(Beginning of RECORDED INFORMATION)

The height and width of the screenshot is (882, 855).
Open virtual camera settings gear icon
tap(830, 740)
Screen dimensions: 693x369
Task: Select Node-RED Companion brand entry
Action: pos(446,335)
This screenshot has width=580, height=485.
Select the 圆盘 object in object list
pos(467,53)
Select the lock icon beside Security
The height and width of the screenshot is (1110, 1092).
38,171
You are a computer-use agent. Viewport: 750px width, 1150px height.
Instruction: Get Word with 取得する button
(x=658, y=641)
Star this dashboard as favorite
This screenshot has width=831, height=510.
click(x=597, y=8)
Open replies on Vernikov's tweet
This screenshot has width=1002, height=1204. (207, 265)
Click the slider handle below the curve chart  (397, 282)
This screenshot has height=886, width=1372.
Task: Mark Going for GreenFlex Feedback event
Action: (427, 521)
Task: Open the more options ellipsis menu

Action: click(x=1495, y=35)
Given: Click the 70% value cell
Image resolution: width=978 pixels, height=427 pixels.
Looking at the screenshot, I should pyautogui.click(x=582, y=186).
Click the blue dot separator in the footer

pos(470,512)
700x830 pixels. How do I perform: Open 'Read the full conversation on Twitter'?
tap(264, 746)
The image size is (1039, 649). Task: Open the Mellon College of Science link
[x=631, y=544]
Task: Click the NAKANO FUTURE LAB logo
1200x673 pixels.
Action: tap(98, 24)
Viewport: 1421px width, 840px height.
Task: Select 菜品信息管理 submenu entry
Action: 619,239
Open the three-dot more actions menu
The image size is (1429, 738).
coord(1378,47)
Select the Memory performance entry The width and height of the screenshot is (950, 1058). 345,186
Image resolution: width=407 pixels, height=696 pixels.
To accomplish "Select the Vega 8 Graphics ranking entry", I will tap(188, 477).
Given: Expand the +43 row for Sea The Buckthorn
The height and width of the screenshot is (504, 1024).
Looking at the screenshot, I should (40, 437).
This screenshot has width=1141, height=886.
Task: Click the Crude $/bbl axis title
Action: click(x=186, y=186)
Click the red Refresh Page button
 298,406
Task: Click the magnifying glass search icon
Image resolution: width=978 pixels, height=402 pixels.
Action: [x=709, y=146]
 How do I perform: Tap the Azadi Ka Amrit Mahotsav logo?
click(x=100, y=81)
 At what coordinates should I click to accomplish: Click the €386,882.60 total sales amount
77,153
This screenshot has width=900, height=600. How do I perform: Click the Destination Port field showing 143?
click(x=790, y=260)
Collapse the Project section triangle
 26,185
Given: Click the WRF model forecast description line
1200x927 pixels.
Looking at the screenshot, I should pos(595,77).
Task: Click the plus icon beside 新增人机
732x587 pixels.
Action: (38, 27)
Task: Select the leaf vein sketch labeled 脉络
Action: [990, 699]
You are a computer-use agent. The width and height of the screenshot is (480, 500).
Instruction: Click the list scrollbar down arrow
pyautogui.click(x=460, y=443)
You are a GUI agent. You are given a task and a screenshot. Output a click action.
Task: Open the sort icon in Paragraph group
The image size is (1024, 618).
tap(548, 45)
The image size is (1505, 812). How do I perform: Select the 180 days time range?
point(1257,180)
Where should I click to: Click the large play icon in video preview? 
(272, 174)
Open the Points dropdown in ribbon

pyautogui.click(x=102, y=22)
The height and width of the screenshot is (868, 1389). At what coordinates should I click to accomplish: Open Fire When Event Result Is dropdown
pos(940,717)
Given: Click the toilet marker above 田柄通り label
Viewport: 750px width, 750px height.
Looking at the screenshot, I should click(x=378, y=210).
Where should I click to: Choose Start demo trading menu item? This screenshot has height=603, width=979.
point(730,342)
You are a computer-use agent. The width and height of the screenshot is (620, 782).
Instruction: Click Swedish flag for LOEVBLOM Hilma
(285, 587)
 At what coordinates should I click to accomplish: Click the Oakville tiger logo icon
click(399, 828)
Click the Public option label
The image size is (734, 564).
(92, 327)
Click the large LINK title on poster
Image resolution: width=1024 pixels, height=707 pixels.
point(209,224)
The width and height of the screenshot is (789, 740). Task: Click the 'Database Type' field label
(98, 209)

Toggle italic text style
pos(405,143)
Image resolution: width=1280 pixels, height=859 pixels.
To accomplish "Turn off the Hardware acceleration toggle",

(End of RECORDED INFORMATION)

== AIM OF THE TASK ==
Which lines of the data contain the string "agent"? Copy each of them.

== TASK ANSWER ==
You are a computer-use agent. Viewport: 750px width, 1150px height.
You are a computer-use agent. The width and height of the screenshot is (480, 500).
You are a GUI agent. You are given a task and a screenshot. Output a click action.
You are a computer-use agent. The width and height of the screenshot is (620, 782).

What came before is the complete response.